Когда хор голосов достигает апогея, все вдруг смолкает, и наступает пауза звонкой тишины. Эта пауза напрягает, как струна, вроде тех, что рок музыканты делают иногда на концертах, чтобы довести толпу до полного сумасшествия. В тишине стальной голос брата Стефана произносит:
— О-ооо Аргибиде Штайне!
Ему вторит вой женщин.
— О-ооо Аргибиде Глайне!
Аллилуйа! Аллилуйа!
И тут все срываются.
«Амино Варе Лобере Глобере Миноваре» — частит пулемётом дядя Саша.
«Пара-беде-биде-клипеде!» — подгоняет Хрущёв.
«Рас тарагаст тараберигеригест!» — отстреливается кто-то прямо у меня над ухом.
Пока это все не сливается в обвал психоделической какофонии.
И вдруг в эту самую секунду я и вижу Его.
Свет. Нежный молочно-белый лучезарный Свет.
Тот самый Свет, который я видел передознувшись винтом на Щелчке. Тот самый Свет, про который сказал Иоанн
«Был Свет истинный, Который просвещает всякого человека, приходящего в мир. В мире был, и мир чрез Него начал быть, и мир Его не познал»
Тот самый Свет, увидеть который предстоит когда-то всем нам.
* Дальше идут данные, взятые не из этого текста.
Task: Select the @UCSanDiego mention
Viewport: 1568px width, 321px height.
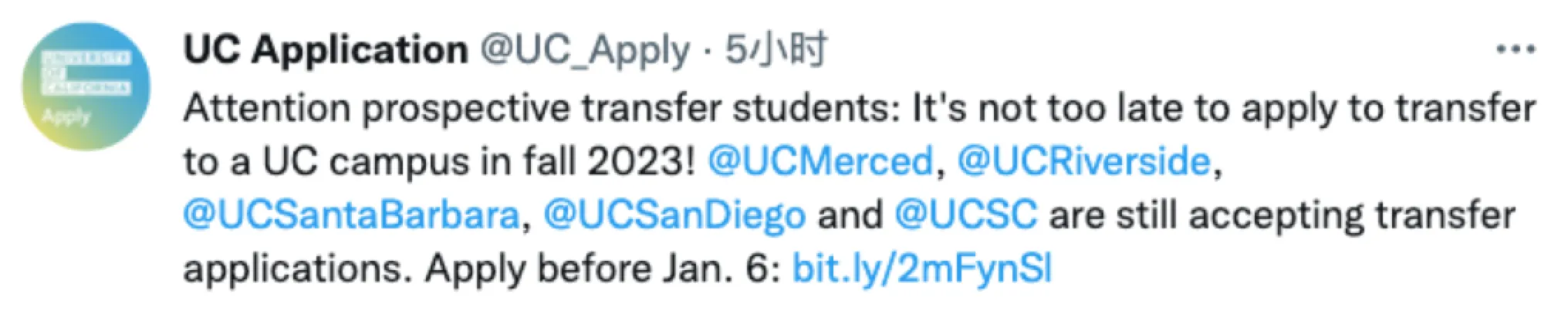Action: click(674, 215)
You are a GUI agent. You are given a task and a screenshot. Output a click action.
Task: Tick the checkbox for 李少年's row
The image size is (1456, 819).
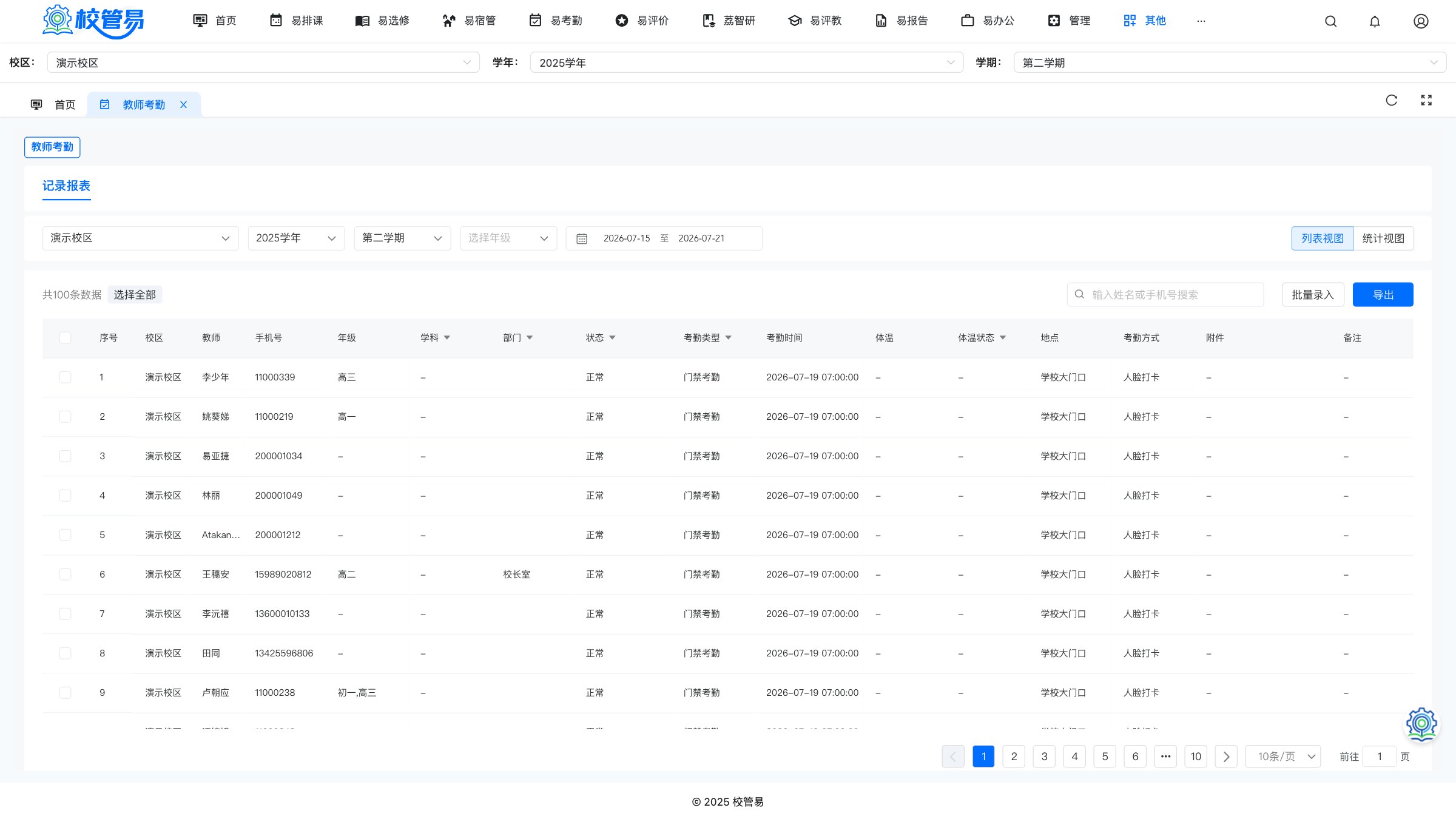[x=65, y=377]
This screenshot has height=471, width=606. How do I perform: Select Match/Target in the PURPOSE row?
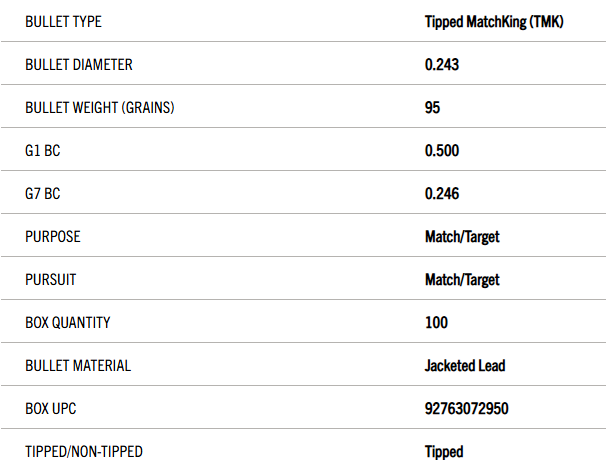pos(462,237)
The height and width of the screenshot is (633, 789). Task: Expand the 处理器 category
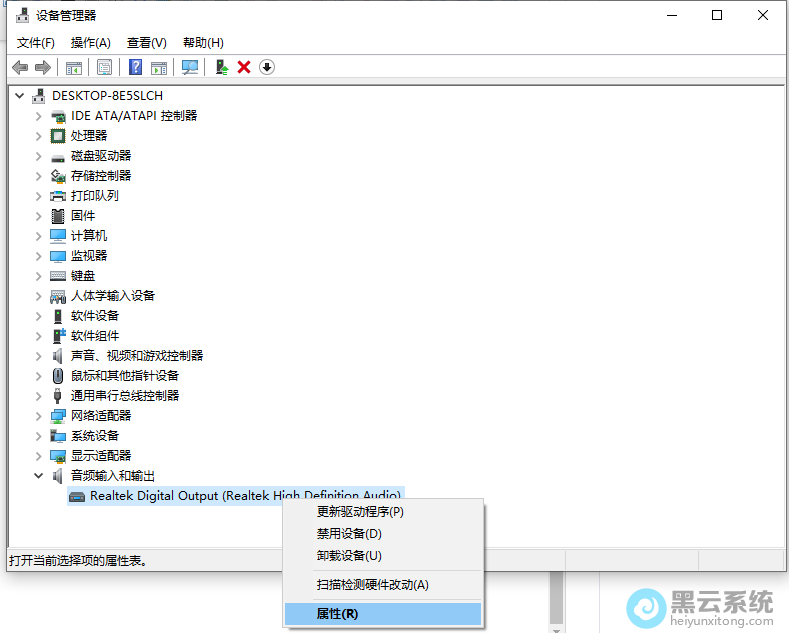[x=39, y=136]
И такое же ощущение безграничного счастья и рая. Свет, который ПРОСВЕЩАЕТ — это именно то слово — резко наполнив и очистив и освятив.
ГЛАВА 6
«ИСПОВЕДЬ»
Эмигрантов я делю на три категории:
«Колбасники» — те, кому для счастья необходимо много разных сортов колбасы и мягкие подгузники, удобно встроенные в кожаное сиденье машины;
«Политики» — те, кому не обломилось у кормушки дома, и теперь они какают в твиторе и играют в шахматы на расстоянии,
и «Перекати-поле» — путешественники-раздолбаи, которые когда-то Америку-то для всех и открыли.
Кроме того сама эмиграция делится на три стадии.
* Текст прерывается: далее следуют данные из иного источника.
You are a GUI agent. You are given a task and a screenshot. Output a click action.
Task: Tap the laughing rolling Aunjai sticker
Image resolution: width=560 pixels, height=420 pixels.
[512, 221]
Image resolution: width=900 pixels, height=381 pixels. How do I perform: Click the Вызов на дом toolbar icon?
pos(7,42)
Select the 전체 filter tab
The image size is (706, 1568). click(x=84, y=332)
Сначала просто от всего тащищся; потом вдруг понимаешь, что ты сам американец, и сам есть часть этой страны. Начинаешь говорить не «они», а «мы» и всячески отстаивать американскую точку зрения в любых спорах.
А потом приходит третья стадия постижения — и ты окончательно догоняешь, что хотя и внешне, и материально ты выглядешь как настоящий американец, но полностью им никогда в жизни не станешь.
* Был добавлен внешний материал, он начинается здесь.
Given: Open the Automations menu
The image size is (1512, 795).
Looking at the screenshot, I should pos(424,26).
Тюрьма надолго останется одним из самых главных опытов в моей жизни — отсюда большинство примеров и аллегорий:
Люди в тюрьме знают как воняет друг у друга гавно. Дальняк прямо здесь, в камере, за занавесью. Поэтому когда кто-то испражняется, а в большой семье испражняется кто-то почти всегда — благоухает на всю камеру. Люди жгут газету, палят махру — но каждый осознает — кто-то испражняется рядом, а тебе нужно этим дышать и жить дальше.
Запах гавна в камере у всех совершенно одинаковый. Жрут почти одно и тоже, и в одно и тоже время. А вот когда в камеру подсаживают «свеженького», с воли — так он испражняется так вонюче, хоть святых выноси. Про них говорят: «Высирает вольнячьи пирожки». Не ничено хуже чем когда вас против собственной воли сажают в закрытое помещенье, где кто-то только что насрал.
Так вот испражняюсья уже давно как все янки, температуру воздуха на глаз прикидываю по фаренгейту, превышаю скорость в милях в час, и жру несчастную индейку в конце ноября, но этим моя «натурализация» похоже и ограничивается. Недоамериканец, полурусский вырвашийся из Стана, до сих пор любит зеленый чаёк после плова из свежей баранины.
***
Чем дальше от центра города — тем богаче, дороже и белее район. Интереснее выглядят дома. Размер домов увеличивается. Даже трава ярче зеленеет на газонах.